__EXTRACT PROVIDED__.
══════════════════════════════
Daniel Way’s new Thunderbolts run is “Colorful and expressive”, according to Comic Book Resources. Remember this quote, I’ll come back to it later.
One of the many, many lacklustre series that Marvel had before their beautiful new relaunch was an ongoing for a character you may have heard of called Deadpool. Written by Daniel Way, the series started off great with the titular anti-hero living up to his nickname “the Merc with a Mouth”. There were jokes, there were meta-jokes, and there were pancakes. Soooooo many pancakes.
Then, as time went on, the series stagnated. The jokes became old. The self-aware humour became stale. The comedy aspect got hyper-violent and incredibly goofy, all to the detriment of one of Marvel’s most beloved antagonist protagonists. The series came to be colloquially identified online as “Way-pool”, after its author’s surname, distinguished almost entirely from every other incarnation of the character by being stupid, irreverent and, in some cases, blatantly offensive. If there are any female readers who’ve managed to get through Way’s latter Deadpool books without feeling your feminism tracts start to ignite, please send me an email because I’m pretty sure you have iron constitution.
So the relaunch comes, and Daniel Way is given the new Thunderbolts book to write. For those not in the know, the Thunderbolts were a team of anti-heroes and outright villains who went around doing odd-jobs like killing baddies and squabbling with each other. I’m not hugely familiar with the team pre-NOW, but I’m willing to bet they never had Deadpool along before this point. If they did, I’m pretty sure Way would’ve been out on his ass for suggesting him as part of the new team.
══════════════════════════════
__PARTS OF THE EXERCISE__.
• 1. Say whether each statement agrees with the Thunderbolts review, answering yes or no and quoting the deciding words: (a) The Deadpool ongoing started off poorly. (b) Online, the series came to be known as "Way-pool." (c) The reviewer is very familiar with the team before NOW.
• 2. Duplicate the stretch of the Thunderbolts review from "Then, as time" through "have iron constitution.".
• 3. Go on with the Thunderbolts review, starting after its final sentence.
══════════════════════════════
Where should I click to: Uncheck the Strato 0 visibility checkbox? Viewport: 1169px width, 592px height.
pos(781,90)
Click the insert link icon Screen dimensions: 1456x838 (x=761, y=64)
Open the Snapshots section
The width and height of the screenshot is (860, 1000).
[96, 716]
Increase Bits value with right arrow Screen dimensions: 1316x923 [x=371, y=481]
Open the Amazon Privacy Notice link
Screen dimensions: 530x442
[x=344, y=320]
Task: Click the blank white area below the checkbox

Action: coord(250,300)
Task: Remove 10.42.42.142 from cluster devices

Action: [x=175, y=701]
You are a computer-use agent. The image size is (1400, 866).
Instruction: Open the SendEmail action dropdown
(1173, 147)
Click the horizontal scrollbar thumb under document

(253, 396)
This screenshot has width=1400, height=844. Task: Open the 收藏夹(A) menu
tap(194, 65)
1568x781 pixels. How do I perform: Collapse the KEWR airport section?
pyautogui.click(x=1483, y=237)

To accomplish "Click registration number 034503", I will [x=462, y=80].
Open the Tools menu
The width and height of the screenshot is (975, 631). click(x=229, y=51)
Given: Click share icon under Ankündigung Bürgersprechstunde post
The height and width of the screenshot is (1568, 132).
══════════════════════════════
__THE ANSWERS__.
• 1.
(a) No: "the series started off great"
(b) Yes: "The series came to be colloquially identified online as “Way-pool”"
(c) No: "I’m not hugely familiar with the team pre-NOW"

• 2.
Then, as time went on, the series stagnated. The jokes became old. The self-aware humour became stale. The comedy aspect got hyper-violent and incredibly goofy, all to the detriment of one of Marvel’s most beloved antagonist protagonists. The series came to be colloquially identified online as “Way-pool”, after its author’s surname, distinguished almost entirely from every other incarnation of the character by being stupid, irreverent and, in some cases, blatantly offensive. If there are any female readers who’ve managed to get through Way’s latter Deadpool books without feeling your feminism tracts start to ignite, please send me an email because I’m pretty sure you have iron constitution.

• 3.
Trying my best to keep an open mind, I dove into Thunderbolts: No Quarter with as little expectation as possible. After all, it was Daniel Way (a writer I can’t stand) doing a team of anti-heroes and supervillains (a story that is far better executed in books like Uncanny X-Force) with his version of Deadpool (who, as we’ve established, is kind of bordering on dad-joke levels of humourlessness) in addition to Red Hulk, Elektra, Venom and the Punisher. That concoction of foul demon seed and whale sperm couldn’t possibly be as bad as all that, right?
Oh, optimism. You are a bitch.
Let’s be blunt – there is no story here. Seriously. The half-assed aspect of “anti-heroes kick ass together” is so paper-thin that half the anti-heroes don’t show up for most of the book, and the ones that do have achingly awkward dialogue that makes them seem as lively and likely to get along as six swordfish in a bucket. Apart from that, there’s some plot about finding a guy who was a former Hulk villain and trying to get him to do something with a computer that isn’t entirely (or even partially) explained until literally five pages before the end. Oh, and the Punisher and Elektra are apparently f**king, and Deadpool has a crush on the latter.
The casualness and unexpected nature with which I dispensed that last tidbit should tell you a lot about the curveballs the story likes to throw at you from absolute thin air. Character motivations, internal plot twists and changes in nature seem to come out of the goddamn ether with absolutely zero expectation, but in the worst way possible. Since when has Deadpool had the hots for Elektra? Why the hell is Venom housebroken enough to work with a team without laying them low to his flying black symbiote spaghetti monster? And just where the hell does General Ross’ moustache go when he turns into Red Hulk? Is the ‘stache retreating into his body what gives him his arms as thick as a pair of copulating dolphins?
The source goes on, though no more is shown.